▶ _Reading text_:
"Paying for Liquidity"

Removing liquidity from an ECN is paid for by the trader to the ECN,where then the ECN gives some of that to the trader that is adding liquidity.For example,to remove liquidity from ISLD,you pay .0019 per share.When you add liquidity,you get .0011 per share.
 
Originally posted by Vinny1
Removing liquidity from an ECN is paid for by the trader to the ECN,where then the ECN gives some of that to the trader that is adding liquidity.For example,to remove liquidity from ISLD,you pay .0019 per share.When you add liquidity,you get .0011 per share.

thx
 
ISLD Island $0.0019,
Island charges for taking away liquidity
this means hitting a bid or an offer
-$0.0011 for adding liquidity!!!
and gives this for placing bids/offers slightly outside the market.




INCA Instinet $0.0030,

Charges this for taking away liquidity

-$0.0020 for adding liquidity

but when you add liquidity they pay you this.

If you are a trader that places bids/offers slightly outside market waiting to get hit this helps lower your overall cost.

▶ _Study questions_:
1 - List each distinct per-share dollar amount mentioned in the forum thread on paying for liquidity.
2 - Copy the forum thread on paying for liquidity starting with "Originally posted by" and going on through "outside the market.".
The records that follow have nothing to do with the forum thread.

▶ _Records shown_:

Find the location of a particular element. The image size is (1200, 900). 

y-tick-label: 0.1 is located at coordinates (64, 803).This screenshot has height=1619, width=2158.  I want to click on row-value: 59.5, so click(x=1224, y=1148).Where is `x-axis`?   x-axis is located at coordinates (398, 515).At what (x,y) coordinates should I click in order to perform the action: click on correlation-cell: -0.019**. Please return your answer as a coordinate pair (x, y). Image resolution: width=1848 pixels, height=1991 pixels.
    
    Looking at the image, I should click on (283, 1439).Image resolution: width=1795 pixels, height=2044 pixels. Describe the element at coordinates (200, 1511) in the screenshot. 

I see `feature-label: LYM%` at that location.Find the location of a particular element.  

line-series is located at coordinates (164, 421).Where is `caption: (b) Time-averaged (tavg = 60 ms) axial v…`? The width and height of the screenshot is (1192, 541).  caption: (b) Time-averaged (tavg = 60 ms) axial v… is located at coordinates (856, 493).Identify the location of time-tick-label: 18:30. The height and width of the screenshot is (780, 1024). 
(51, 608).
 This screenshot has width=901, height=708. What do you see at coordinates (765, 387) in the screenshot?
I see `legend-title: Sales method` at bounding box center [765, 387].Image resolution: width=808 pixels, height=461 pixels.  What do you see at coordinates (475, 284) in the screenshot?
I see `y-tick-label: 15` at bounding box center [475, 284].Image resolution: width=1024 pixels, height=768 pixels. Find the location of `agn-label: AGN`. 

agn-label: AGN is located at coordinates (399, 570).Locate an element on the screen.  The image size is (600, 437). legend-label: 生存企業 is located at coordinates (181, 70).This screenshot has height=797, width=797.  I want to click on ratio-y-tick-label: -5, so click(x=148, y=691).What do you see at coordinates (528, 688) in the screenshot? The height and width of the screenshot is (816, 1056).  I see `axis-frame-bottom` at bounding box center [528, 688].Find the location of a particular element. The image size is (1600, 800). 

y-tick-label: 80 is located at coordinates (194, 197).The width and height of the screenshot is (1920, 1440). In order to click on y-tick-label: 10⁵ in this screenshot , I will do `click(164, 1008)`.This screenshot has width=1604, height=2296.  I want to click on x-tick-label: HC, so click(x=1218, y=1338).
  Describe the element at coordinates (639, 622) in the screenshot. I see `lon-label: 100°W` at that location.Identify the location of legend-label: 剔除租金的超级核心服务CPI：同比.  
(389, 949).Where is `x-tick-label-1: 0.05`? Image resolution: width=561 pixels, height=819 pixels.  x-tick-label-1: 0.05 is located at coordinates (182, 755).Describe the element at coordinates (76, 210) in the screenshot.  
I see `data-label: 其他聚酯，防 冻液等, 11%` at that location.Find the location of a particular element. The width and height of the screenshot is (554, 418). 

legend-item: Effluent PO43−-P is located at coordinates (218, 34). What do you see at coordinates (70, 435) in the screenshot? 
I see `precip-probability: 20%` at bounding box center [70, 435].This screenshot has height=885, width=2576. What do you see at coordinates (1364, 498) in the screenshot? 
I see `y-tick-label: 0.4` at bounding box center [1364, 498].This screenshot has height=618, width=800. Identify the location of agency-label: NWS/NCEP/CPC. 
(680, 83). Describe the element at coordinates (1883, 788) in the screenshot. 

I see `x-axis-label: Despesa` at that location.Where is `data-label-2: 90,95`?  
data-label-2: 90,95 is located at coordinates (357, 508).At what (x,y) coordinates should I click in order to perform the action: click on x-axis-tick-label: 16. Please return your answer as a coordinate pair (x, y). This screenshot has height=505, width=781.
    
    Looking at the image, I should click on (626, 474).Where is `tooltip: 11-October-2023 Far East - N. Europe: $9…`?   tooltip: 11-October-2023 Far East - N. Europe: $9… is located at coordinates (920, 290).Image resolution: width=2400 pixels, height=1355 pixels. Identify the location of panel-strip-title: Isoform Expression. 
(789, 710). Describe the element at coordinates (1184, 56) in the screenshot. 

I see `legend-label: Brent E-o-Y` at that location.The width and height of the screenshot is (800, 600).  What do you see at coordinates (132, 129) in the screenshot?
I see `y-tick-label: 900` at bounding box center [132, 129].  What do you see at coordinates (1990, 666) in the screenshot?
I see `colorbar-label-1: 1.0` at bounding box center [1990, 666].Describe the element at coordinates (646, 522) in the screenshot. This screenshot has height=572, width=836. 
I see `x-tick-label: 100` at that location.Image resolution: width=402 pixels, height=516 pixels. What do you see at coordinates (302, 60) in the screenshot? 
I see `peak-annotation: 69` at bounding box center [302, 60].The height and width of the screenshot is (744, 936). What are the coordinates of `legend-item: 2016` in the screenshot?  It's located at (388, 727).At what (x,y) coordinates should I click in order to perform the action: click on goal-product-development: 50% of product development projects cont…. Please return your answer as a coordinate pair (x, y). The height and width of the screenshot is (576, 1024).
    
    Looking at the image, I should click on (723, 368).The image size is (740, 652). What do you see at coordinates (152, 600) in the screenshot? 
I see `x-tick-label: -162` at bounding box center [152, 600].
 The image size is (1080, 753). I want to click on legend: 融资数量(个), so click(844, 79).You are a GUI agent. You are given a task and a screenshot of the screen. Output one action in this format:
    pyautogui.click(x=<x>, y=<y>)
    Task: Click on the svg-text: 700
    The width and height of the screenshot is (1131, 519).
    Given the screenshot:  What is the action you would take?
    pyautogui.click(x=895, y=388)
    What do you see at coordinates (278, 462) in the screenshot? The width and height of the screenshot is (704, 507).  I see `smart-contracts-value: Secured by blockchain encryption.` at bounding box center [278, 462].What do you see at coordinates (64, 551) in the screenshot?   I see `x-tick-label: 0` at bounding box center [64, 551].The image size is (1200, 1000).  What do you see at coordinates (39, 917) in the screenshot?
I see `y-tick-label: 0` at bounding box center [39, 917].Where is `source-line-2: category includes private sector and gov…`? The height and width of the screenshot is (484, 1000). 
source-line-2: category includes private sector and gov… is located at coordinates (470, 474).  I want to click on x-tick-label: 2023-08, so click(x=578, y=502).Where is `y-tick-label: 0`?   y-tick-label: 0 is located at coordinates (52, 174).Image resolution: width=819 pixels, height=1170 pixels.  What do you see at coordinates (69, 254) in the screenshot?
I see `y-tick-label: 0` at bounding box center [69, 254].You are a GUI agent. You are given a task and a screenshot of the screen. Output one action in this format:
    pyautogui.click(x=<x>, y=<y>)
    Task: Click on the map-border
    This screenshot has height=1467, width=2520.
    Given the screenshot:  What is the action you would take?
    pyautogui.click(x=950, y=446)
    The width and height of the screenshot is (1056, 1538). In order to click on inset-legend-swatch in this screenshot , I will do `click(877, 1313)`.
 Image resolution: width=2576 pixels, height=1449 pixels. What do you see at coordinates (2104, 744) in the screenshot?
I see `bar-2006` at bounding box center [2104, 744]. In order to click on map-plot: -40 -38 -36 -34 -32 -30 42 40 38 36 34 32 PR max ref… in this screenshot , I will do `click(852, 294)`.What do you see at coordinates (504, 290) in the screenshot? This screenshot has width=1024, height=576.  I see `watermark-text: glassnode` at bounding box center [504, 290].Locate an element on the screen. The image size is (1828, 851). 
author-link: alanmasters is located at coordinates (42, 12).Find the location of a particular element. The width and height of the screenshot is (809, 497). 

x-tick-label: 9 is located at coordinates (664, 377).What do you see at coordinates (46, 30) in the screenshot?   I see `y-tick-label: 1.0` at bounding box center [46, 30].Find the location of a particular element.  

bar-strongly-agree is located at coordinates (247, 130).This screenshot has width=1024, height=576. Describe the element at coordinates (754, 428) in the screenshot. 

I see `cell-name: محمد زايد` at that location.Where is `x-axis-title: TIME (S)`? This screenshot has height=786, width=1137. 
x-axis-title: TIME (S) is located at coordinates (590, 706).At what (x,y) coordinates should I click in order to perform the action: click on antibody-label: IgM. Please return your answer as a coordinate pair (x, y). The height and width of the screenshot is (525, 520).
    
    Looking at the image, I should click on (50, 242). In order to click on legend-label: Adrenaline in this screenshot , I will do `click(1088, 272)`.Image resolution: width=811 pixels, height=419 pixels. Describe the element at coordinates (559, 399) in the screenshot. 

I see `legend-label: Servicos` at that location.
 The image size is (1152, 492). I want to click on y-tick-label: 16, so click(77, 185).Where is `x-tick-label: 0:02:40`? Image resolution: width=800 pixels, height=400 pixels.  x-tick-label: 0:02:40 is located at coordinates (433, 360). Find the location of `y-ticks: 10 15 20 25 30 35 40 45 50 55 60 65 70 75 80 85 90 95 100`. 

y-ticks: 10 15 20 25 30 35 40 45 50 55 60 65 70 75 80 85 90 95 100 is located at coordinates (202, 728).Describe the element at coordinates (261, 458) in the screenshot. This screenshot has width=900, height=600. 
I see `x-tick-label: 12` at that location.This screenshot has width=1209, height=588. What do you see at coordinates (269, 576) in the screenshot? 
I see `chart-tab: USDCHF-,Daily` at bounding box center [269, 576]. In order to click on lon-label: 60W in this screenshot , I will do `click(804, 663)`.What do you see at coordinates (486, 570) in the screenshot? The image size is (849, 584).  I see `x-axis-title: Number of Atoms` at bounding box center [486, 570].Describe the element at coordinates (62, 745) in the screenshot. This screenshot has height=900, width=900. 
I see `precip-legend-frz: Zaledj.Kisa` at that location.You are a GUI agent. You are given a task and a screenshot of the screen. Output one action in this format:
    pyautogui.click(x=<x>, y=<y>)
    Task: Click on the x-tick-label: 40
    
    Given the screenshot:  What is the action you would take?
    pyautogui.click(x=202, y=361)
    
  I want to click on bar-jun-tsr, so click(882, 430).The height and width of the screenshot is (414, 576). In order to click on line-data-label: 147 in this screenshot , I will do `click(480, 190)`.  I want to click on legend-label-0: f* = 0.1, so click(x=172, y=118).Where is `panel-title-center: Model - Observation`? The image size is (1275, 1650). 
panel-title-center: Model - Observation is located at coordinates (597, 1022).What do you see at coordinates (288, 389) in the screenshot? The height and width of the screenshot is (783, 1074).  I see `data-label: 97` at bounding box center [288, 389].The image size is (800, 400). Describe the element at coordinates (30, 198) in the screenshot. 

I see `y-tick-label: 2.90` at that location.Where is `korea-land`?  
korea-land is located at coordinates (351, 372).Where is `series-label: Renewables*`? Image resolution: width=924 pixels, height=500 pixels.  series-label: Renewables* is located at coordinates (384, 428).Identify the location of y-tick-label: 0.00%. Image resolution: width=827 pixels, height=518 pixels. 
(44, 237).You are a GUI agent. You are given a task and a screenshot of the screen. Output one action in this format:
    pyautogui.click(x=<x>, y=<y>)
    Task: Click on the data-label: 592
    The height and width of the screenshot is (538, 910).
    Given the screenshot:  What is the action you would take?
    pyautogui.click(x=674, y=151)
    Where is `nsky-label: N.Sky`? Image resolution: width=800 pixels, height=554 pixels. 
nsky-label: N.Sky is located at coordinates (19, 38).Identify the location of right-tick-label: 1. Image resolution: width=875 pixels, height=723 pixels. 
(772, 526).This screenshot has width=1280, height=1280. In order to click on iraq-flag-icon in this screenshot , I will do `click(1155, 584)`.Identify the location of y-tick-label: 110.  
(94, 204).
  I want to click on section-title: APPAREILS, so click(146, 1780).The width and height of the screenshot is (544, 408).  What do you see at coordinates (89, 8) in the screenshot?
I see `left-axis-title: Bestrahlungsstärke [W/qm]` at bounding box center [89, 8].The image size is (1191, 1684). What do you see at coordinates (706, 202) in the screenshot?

▶ _Task responses_:
1 -
$0.0019
$0.0011
$0.0030
$0.0020

2 -
Originally posted by Vinny1
Removing liquidity from an ECN is paid for by the trader to the ECN,where then the ECN gives some of that to the trader that is adding liquidity.For example,to remove liquidity from ISLD,you pay .0019 per share.When you add liquidity,you get .0011 per share.

thx
 
ISLD Island $0.0019,
Island charges for taking away liquidity
this means hitting a bid or an offer
-$0.0011 for adding liquidity!!!
and gives this for placing bids/offers slightly outside the market.